#### Task goal:
Reproduce the listing character for character, from its first line down to and including the line that contains "The width and height of the screenshot is (802, 451).".
※ ※ ※
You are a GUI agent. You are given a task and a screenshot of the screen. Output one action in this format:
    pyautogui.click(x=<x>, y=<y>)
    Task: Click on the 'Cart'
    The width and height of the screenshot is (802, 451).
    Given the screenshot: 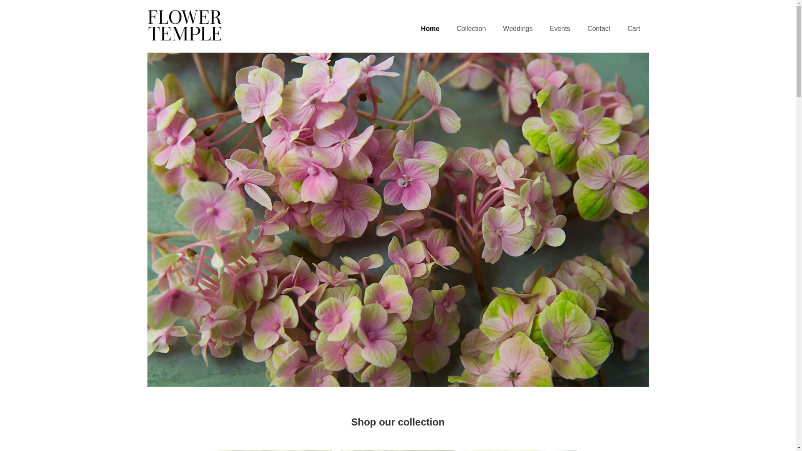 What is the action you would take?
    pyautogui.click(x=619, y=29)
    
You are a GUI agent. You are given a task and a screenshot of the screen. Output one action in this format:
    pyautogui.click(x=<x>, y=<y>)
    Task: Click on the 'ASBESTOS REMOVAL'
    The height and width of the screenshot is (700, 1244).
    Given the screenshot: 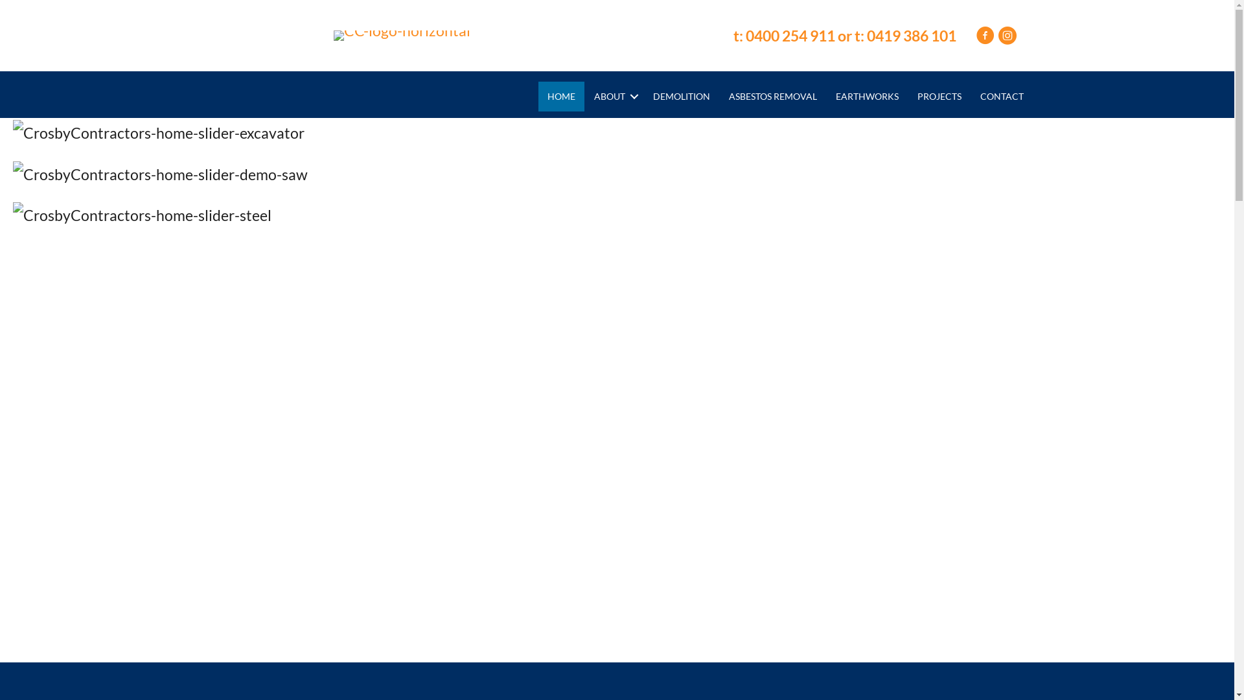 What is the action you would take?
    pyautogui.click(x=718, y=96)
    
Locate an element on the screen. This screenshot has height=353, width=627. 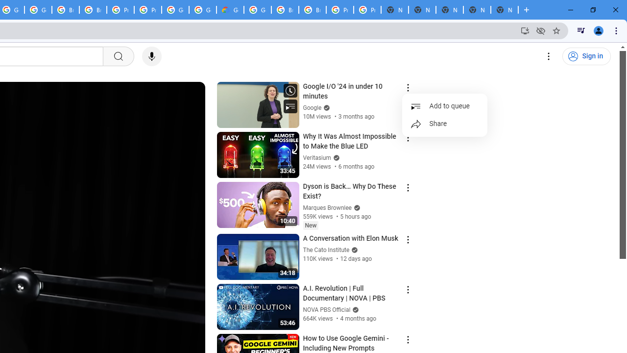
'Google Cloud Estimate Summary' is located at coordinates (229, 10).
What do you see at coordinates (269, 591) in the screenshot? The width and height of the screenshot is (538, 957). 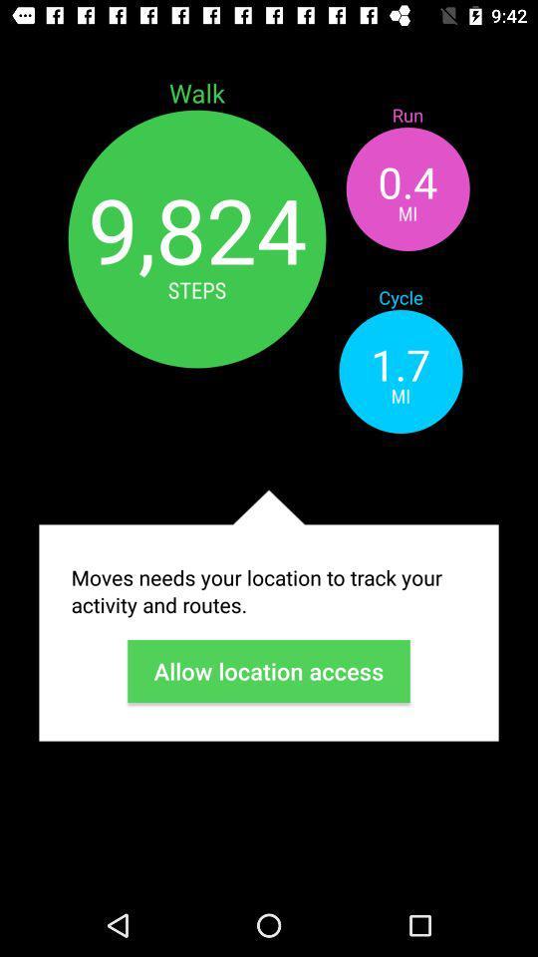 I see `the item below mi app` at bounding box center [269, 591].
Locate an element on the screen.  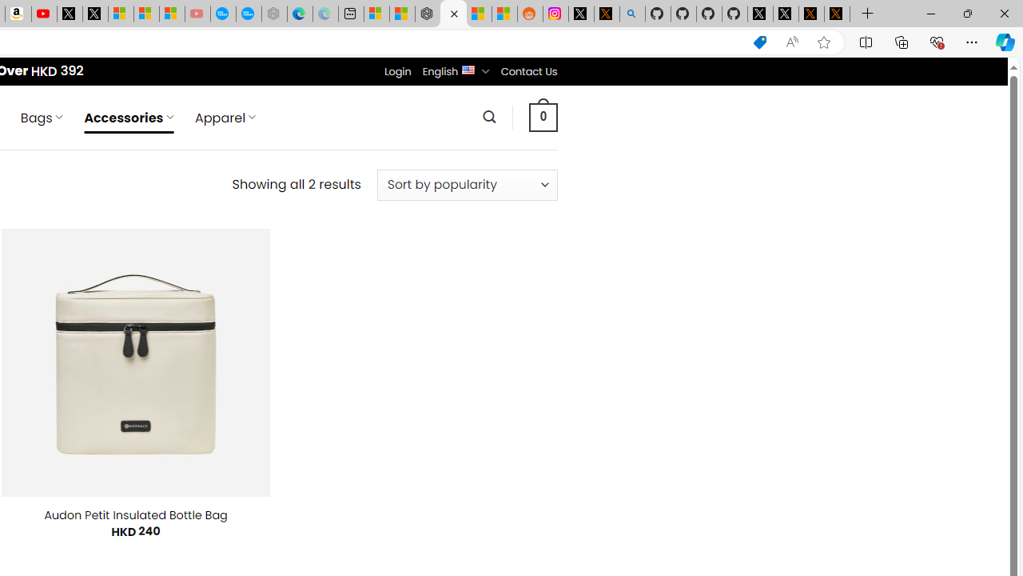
※ ※ ※
#### Full output:
You are a GUI agent. You are given a task and a screenshot of the screen. Output one action in this format:
    pyautogui.click(x=<x>, y=<y>)
    Task: Click on the 'Cart'
    The width and height of the screenshot is (802, 451).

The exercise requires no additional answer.